* **ENTRIES SUPPLIED**:
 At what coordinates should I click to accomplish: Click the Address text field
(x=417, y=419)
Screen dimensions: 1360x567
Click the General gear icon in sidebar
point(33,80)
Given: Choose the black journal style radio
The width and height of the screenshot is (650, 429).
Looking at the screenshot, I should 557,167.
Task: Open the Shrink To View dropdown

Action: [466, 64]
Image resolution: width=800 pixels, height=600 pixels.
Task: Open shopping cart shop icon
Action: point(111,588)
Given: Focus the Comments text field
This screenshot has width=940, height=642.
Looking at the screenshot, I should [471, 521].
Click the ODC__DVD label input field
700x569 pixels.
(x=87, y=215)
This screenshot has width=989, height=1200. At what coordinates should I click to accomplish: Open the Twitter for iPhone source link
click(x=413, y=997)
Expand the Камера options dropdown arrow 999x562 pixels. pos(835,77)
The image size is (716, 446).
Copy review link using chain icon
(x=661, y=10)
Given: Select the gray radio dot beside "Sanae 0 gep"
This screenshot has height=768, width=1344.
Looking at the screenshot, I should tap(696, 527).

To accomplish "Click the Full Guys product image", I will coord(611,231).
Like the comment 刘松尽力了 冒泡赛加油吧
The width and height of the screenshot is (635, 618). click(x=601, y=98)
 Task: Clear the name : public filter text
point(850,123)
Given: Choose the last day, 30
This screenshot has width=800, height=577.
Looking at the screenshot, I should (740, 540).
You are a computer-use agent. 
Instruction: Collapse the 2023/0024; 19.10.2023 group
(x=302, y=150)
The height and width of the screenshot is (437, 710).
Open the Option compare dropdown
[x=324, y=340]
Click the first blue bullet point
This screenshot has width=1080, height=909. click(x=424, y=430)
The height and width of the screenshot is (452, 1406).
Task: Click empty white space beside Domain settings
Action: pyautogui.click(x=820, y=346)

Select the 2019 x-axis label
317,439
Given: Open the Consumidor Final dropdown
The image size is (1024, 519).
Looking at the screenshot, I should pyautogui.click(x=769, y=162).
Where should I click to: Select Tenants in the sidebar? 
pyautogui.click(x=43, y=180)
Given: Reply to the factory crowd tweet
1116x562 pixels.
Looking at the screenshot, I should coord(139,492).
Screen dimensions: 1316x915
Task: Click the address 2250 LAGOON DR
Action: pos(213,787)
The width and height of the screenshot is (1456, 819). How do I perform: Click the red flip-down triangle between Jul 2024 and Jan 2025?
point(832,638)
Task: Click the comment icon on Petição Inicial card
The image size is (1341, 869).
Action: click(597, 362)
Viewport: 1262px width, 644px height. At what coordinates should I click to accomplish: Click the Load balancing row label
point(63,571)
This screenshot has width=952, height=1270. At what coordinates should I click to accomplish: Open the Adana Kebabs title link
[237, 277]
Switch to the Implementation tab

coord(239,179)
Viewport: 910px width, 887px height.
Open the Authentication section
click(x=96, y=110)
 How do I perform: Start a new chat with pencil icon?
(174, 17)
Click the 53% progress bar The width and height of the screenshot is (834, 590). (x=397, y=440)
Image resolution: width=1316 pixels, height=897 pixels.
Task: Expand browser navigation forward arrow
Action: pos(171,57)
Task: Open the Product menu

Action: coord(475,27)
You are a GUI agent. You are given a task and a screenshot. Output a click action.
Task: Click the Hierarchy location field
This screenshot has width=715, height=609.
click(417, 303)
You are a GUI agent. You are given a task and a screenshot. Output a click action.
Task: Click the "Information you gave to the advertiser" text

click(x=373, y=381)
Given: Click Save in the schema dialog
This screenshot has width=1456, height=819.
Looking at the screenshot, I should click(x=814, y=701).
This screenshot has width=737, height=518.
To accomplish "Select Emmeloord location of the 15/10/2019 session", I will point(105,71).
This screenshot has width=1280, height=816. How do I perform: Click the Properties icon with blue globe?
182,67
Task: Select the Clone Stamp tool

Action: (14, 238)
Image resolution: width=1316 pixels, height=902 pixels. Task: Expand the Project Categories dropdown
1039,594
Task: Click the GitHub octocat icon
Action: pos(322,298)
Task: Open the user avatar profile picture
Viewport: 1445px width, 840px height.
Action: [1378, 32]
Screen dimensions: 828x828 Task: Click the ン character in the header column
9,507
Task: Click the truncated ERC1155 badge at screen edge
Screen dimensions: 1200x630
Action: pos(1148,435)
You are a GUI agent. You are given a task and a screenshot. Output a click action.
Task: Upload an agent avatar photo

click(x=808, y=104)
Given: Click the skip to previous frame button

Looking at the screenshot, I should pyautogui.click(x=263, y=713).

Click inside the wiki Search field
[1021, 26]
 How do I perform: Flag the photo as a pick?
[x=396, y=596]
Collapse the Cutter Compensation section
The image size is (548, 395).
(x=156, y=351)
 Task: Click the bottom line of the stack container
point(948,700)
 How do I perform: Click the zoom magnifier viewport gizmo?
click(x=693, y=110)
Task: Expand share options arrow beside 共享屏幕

* **WHAT YOU HAVE TO DO**:
Please pull out the lines of the listing above, from the line that contains "Given: Click the" through the line that contains "(x=156, y=351)", inclusive, and reproduce them word for word.

* **PROBLEM SOLUTION**:
Given: Click the skip to previous frame button

Looking at the screenshot, I should pyautogui.click(x=263, y=713).

Click inside the wiki Search field
[1021, 26]
 How do I perform: Flag the photo as a pick?
[x=396, y=596]
Collapse the Cutter Compensation section
The image size is (548, 395).
(x=156, y=351)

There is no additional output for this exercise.